In Marpa, Earley sets are built as tokens are recognized. If an Earley item of the correct form is in the right place in these sets after input is finished, the input is recognized as one of those described by the grammar. Once the recognition phase is done, the phase that does parsing in the strict sense uses the Earley sets as its input.

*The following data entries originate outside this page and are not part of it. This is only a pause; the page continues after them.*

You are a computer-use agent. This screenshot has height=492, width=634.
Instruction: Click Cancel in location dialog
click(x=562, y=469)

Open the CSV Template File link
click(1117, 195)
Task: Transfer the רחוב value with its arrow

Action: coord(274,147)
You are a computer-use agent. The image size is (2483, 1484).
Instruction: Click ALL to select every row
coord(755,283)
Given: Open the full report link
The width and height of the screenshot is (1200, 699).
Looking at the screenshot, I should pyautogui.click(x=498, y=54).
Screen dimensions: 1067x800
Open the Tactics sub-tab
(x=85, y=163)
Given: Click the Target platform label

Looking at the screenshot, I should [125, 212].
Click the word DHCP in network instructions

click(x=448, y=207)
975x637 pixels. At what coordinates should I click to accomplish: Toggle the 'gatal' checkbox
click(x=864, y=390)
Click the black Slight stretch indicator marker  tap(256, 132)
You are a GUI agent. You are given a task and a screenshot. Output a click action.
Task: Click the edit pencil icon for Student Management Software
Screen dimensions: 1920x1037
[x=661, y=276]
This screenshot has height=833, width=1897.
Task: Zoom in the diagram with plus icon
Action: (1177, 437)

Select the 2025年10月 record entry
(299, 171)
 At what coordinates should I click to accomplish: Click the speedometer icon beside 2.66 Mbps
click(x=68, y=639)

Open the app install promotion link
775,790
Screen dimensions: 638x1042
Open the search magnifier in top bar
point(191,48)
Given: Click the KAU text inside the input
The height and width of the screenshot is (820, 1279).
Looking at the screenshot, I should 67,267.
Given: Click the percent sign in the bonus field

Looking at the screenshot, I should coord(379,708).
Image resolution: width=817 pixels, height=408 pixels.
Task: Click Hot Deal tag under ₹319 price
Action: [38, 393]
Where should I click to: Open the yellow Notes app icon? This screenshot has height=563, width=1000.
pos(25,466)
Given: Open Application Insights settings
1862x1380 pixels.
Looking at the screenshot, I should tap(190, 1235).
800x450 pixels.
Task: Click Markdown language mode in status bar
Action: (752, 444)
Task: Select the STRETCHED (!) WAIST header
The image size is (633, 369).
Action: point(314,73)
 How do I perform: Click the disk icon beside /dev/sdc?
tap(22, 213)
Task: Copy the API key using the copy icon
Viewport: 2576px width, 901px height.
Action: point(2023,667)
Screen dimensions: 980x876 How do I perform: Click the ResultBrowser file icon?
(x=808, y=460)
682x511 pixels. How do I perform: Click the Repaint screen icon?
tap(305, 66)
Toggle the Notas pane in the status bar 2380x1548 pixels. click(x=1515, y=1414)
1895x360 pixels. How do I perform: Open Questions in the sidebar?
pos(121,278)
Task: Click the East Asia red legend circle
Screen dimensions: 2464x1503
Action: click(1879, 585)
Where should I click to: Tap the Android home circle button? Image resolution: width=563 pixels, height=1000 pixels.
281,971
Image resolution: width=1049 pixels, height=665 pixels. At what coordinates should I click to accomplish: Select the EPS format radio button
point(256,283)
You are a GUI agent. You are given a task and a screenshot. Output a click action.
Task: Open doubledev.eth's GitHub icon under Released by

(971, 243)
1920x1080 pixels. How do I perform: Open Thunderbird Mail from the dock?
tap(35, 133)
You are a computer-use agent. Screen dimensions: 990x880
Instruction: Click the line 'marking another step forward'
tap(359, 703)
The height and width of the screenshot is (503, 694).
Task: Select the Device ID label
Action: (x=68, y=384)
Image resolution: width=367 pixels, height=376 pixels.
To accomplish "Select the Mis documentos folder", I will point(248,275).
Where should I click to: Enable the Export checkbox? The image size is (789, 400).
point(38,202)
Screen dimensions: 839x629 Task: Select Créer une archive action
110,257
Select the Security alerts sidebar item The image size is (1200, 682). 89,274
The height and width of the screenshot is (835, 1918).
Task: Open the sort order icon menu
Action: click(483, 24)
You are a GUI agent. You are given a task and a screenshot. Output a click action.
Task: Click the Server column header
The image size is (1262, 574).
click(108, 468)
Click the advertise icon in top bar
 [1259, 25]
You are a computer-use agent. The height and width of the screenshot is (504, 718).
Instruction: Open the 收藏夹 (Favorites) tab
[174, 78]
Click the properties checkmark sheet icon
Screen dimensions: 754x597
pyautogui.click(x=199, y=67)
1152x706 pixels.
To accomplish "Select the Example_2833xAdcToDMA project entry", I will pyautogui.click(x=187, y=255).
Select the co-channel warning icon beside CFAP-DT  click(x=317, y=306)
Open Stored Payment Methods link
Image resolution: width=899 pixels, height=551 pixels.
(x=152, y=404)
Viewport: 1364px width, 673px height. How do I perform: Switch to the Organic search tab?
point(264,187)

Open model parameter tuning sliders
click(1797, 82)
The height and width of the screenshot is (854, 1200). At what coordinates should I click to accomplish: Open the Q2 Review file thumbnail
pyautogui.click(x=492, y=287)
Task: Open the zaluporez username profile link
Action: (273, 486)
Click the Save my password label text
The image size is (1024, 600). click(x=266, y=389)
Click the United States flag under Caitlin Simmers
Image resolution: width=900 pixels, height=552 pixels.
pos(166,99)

Each of Marpa's earlemes corresponds one-to-one to an Earley set. An Earley set is a set of Earley items. Each Earley item has an QDFA state, an origin earleme and an dot earleme. An Earley item's dot earleme is also called its current earleme. Here's a representation of an Earley item, as you might see it in debugging output from Marpa:
S5@6-7
This Earley item is for QDFA state 5 (that is the "S5
" part), The "@6-7
" part says that this Earley item originates at earleme 6, and is current at earleme 7. The number of an Earley item's current, or dot, earleme is always the same as number of the Earley set that contains the item.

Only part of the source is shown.